ON MATT LAUER AND MANHOOD

Writing for The New York Times Magazine, Susan Dominus joins in the denunciations of Matt Lauer's debate-moderating skills -- but she has an odd take on why Lauer might have gone easy on Donald Trump:
... Lauer, at least within his world of New York media, enjoys higher status than Trump, whom many of his peers no doubt see with contempt. He seemed to relax the moment Trump came onstage, wholly in his comfort zone, one celebrity taking on another, and a less admired one.... He relaxed so much, in fact, that he seemed positively narcotized for the remaining half-hour of the event.
Lauer was gracious because he believes he "enjoys higher status than Trump"? Lauer sees Trump as "less admired"? That doesn't ring true at all.
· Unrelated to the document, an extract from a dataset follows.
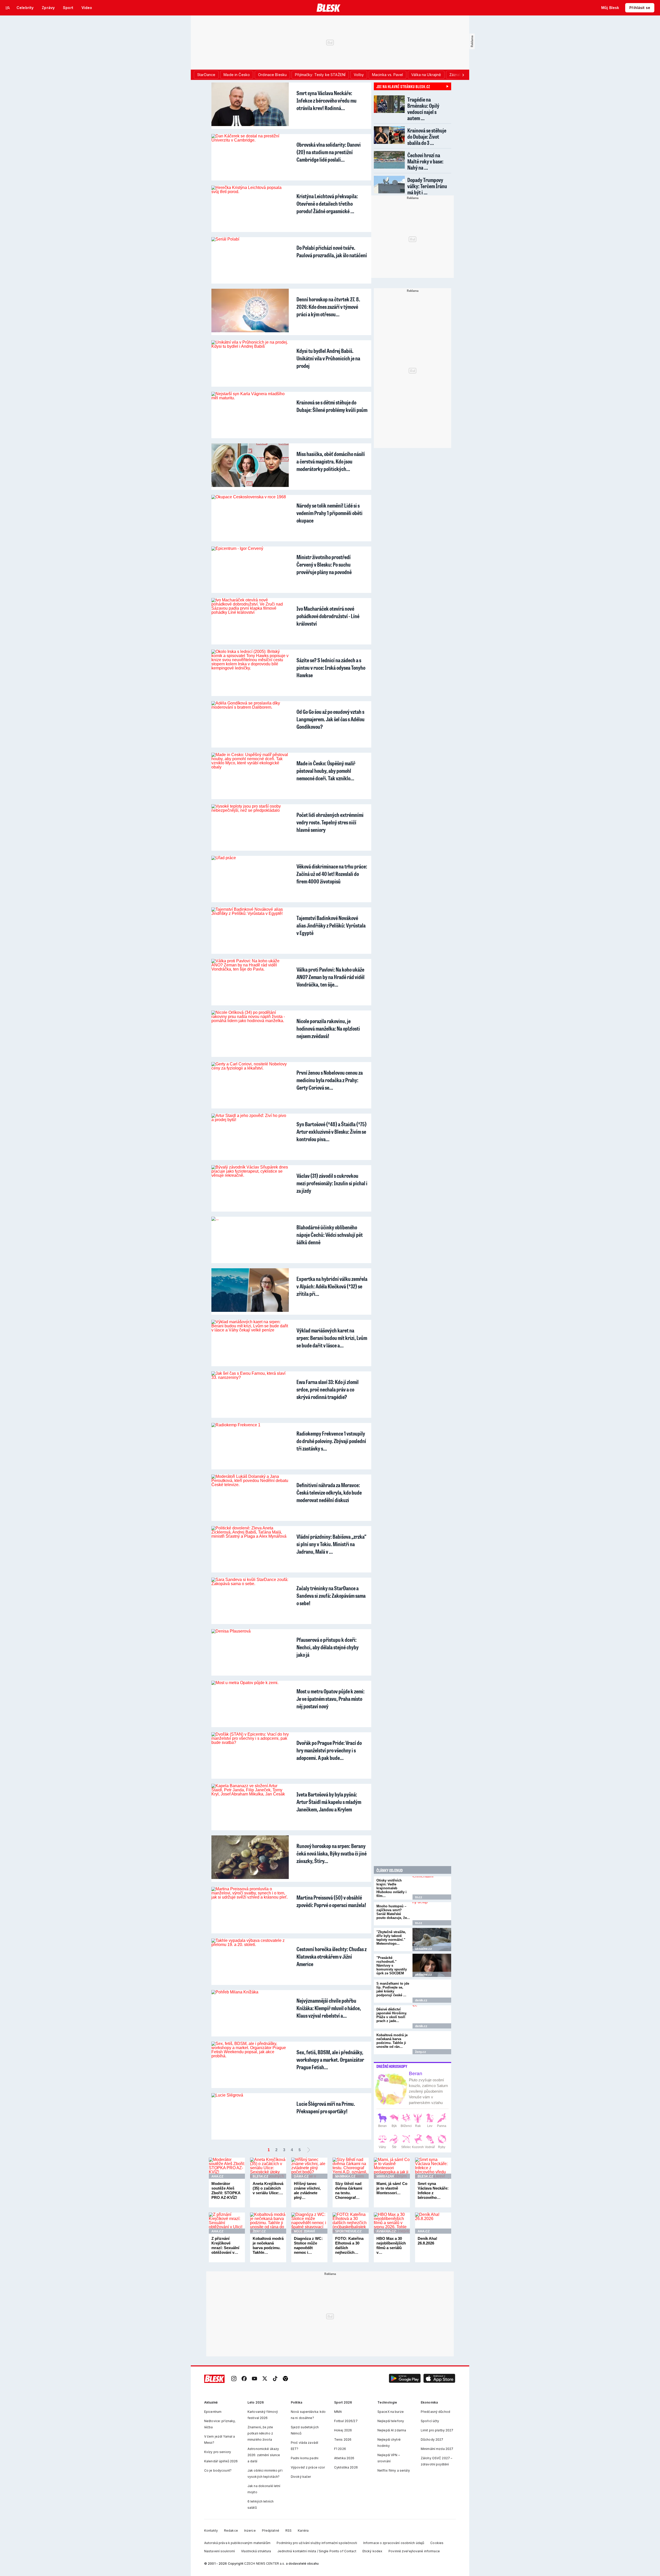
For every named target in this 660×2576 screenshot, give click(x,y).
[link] (234, 2378)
I saw a man who's known for female-friendly TV face-to-face with someone who's generally regarded as a real man (by idiots, yes, but they've generated the conventional wisdom). Lauer fitfully attempted to spar with Trump, but ultimately he deferred to Trump's manly presence.
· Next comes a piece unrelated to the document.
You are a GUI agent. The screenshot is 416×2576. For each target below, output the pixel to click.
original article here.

Dominus doesn't see gender at play in the Lauer-Trump interaction, even tough she sees it in the interaction between Lauer and Hillary Clinton:
Lauer ... has been beloved to the mostly female audience of the “Today” show in one way or another since 1992....

Lauer’s interview of Clinton could be seen as something more like a reversal of classic gender identities. The role of a “Today” show host reads as more stereotypically feminine -- as a pretty face, a celebrity, on a female-friendly show — especially in contrast to the role in which Clinton was appearing that evening, as a veteran politician, an elder statesperson, a military expert. Lauer conducted himself with Clinton like those women of earlier generations who felt they had to be twice as tough to be taken seriously -- women who, like Clinton herself, were sometimes reviled for it.
So, to Dominus, Lauer was the woman trying to be taken seriously, while Clinton was the powerful man.

Nope. I don't buy it. Maybe you could make a plausible argument like that without gendering it: Lauer is known for fluff TV and he wanted to prove he can be serious. But if that were the case, he'd have been tough on Trump, too.

I'd say Lauer was trying to prove his manliness by going after the party pigeonholed as "from Venus," while going easier on the "from Mars" party. Our "wired for Republicans" political boys' club will always consider you one of the boys if you beat up on a Democrat.

Well, at least we agree that Lauer was a disgrace.